▸ PEDIDO
Prossiga a entrevista a Aldina Duarte sobre o álbum Metade-Metade a partir da última frase apresentada.

▸ SELEÇÃO
■ ■ ■ ■ ■ ■ ■
Desafiando a rapper a escrever um álbum para si, Aldina Duarte viu-se a desconstruir o fado para cantar a pobreza, a crise climática e a liberdade. No concerto de apresentação de Metade-Metade, editado em março, a fadista vai partilhar o palco do Coliseu dos Recreios com o público.
Pode afirmar-se que este é o seu álbum mais arriscado, pelo modo como explora tantos e tão novos territórios musicais e poéticos?
Acho que o CD2 do Romance(s), que fiz com o Pedro Gonçalves como produtor musical, é mais ousado musicalmente. No Metade-Metade é o novo léxico, os temas inéditos e a extrema musicalidade da palavra e na construção do verso na escrita da Capicua que acrescentam, de facto, a linguagem do repertório fadista em geral e do meu: uma declaração de amor a uma árvore [Araucária]; um fado político sobre a pobreza [Majestade [25ABRIL]]; a Natureza ser central ao longo de todo o disco, o que contradiz a visão antropocêntrica, a meu ver, desfasada, cientificamente falando; a liberdade e a poesia, enquanto alimento na evolução humana; não haver o tema do amor romântico… Todas estas diferenças acrescentam poética e tematicamente, provocando uma renovação natural, sendo que o fado chega aos dias de hoje com a pujança que conhecemos.
■ ■ ■ ■ ■ ■ ■
▸ DADOS
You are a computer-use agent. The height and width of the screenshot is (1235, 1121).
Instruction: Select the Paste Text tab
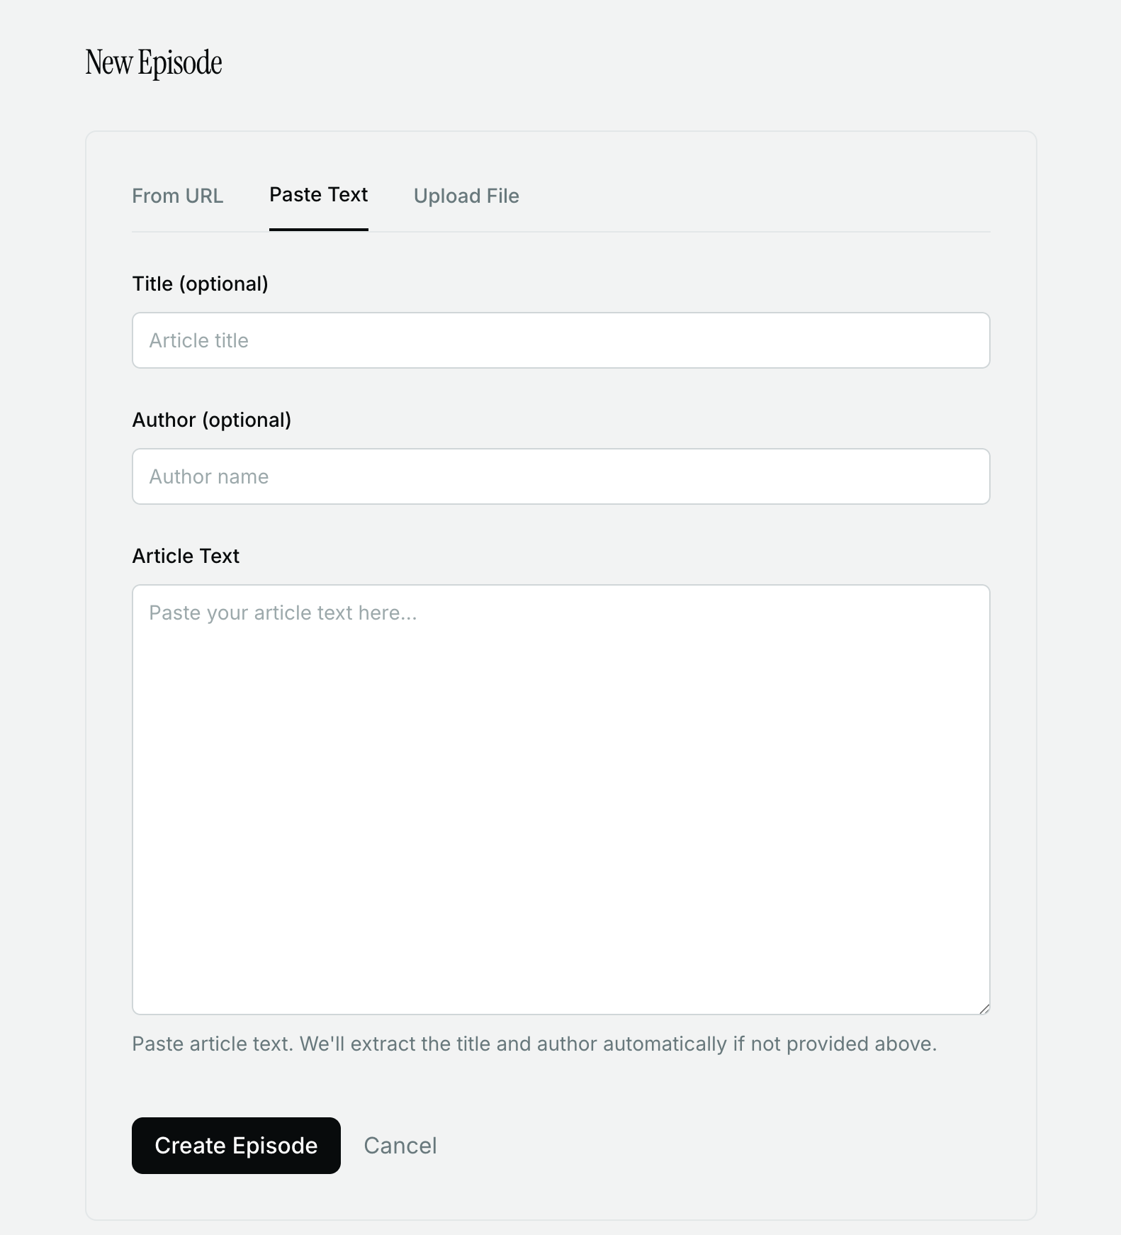pos(318,194)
■ ■ ■ ■ ■ ■ ■
▸ RESPOSTA
O que a levou a seguir este caminho foi algo premeditado ou surgiu devido à escrita da Capicua?
Surgiu do encontro de duas mulheres com grandes afinidades políticas e artísticas. Logo que começámos as oficinas de escrita para fados tradicionais, a pedido da Capicua, como condição para aceitar o meu desafio para que me escrevesse um disco inteiro, percebemos que a sua escrita levaria o meu fado para novos temas e, a meio caminho do processo, surgiram uma nova linguagem e um novo estilo poético. Para gravar um disco, tenho de querer dizer alguma coisa às pessoas, e as minhas grandes questões eram o aumento da pobreza e a perda de liberdade que isso implica para as classes mais desfavorecidas, o domínio do mercado das artes descartáveis, a inconsciência política nas questões climáticas que comprometem o futuro da Humanidade… Não podia ter encontrado melhor parceira criativa, foi muito enriquecedor.
Como vai ser este espetáculo, que terá a novidade de ter parte do público em cima do palco?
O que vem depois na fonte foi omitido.